Task to complete - Copy out the lines of the rows verbatim, from the line with "Task: Switch to the Community tab" up to and including the line with "will pyautogui.click(x=598, y=279).".

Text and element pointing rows
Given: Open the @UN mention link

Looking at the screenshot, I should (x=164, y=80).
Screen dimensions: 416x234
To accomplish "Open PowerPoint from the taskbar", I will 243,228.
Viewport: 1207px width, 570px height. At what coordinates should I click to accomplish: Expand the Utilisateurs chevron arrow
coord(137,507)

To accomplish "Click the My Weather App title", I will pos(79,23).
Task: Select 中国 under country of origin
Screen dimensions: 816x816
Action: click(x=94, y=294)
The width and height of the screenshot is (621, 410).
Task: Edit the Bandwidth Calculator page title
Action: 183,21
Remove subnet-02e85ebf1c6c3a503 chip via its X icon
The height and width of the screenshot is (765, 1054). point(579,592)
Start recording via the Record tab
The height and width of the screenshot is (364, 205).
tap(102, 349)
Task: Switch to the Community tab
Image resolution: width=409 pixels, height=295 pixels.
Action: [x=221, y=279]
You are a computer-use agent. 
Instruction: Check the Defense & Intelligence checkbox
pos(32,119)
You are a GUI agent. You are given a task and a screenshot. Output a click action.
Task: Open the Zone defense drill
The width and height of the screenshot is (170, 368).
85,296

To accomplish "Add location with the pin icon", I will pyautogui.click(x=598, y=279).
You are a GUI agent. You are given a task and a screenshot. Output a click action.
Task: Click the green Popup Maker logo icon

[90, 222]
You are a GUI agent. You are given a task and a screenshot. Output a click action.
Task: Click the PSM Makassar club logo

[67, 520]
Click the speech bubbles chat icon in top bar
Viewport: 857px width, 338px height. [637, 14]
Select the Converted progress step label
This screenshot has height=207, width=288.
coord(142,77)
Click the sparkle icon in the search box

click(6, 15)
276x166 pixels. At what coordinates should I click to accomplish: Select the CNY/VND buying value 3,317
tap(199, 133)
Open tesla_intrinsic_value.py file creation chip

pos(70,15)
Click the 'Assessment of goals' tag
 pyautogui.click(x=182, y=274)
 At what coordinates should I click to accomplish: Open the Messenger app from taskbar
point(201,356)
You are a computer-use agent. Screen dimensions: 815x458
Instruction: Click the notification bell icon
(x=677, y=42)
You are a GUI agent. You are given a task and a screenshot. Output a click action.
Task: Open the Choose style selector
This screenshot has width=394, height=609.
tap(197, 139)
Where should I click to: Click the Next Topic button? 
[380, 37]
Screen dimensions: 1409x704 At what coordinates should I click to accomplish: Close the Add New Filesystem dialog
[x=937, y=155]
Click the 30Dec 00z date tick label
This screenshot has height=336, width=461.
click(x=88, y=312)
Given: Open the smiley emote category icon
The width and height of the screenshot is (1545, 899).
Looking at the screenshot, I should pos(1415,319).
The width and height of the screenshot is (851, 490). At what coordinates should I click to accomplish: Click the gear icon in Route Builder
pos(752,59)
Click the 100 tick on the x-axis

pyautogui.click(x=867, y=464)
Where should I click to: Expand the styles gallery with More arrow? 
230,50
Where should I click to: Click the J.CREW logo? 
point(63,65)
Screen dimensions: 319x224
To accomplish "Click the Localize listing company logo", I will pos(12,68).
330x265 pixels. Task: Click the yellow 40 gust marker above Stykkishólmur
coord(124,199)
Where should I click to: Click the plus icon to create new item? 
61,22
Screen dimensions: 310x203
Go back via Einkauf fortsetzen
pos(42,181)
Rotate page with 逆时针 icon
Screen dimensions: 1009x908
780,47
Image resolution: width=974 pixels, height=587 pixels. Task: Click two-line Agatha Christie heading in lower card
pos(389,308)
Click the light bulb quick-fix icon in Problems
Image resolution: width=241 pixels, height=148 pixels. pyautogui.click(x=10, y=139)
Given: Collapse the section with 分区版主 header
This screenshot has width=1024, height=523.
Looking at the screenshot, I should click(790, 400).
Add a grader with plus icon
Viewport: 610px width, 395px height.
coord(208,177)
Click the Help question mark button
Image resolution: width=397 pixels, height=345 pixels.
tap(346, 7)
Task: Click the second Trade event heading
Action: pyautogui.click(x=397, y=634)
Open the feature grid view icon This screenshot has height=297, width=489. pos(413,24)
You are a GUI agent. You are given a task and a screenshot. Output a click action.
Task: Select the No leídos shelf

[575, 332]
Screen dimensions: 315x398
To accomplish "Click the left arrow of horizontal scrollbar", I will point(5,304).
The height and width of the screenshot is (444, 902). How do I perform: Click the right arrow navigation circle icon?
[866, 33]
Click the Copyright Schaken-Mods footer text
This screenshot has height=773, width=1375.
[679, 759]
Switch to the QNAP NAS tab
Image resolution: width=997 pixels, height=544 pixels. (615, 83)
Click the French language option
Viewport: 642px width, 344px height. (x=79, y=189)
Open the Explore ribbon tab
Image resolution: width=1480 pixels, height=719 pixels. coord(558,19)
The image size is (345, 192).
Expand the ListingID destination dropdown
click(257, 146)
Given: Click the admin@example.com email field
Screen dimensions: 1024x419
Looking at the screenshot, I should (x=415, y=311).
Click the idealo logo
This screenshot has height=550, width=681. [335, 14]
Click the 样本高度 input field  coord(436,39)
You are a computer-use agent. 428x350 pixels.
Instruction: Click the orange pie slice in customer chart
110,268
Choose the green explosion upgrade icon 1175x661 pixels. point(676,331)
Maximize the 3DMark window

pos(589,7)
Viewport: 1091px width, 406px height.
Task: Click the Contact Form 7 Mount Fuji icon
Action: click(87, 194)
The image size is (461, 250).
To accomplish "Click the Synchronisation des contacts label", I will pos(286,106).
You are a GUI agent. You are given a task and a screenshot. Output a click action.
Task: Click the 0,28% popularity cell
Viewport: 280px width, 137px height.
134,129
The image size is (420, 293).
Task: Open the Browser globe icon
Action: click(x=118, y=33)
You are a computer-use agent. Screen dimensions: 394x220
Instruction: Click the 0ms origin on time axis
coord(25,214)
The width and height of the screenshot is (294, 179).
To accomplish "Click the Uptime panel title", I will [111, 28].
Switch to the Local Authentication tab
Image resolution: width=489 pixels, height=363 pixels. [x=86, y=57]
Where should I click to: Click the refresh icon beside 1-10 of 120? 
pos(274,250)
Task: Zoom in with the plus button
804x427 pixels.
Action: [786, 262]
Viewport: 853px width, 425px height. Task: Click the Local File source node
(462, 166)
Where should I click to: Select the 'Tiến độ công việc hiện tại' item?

Reply -
Task: Switch to the Community tab
Image resolution: width=409 pixels, height=295 pixels.
Action: [x=221, y=279]
You are a computer-use agent. 
Instruction: Check the Defense & Intelligence checkbox
pos(32,119)
You are a GUI agent. You are given a task and a screenshot. Output a click action.
Task: Open the Zone defense drill
The width and height of the screenshot is (170, 368).
85,296

To accomplish "Add location with the pin icon", I will pyautogui.click(x=598, y=279).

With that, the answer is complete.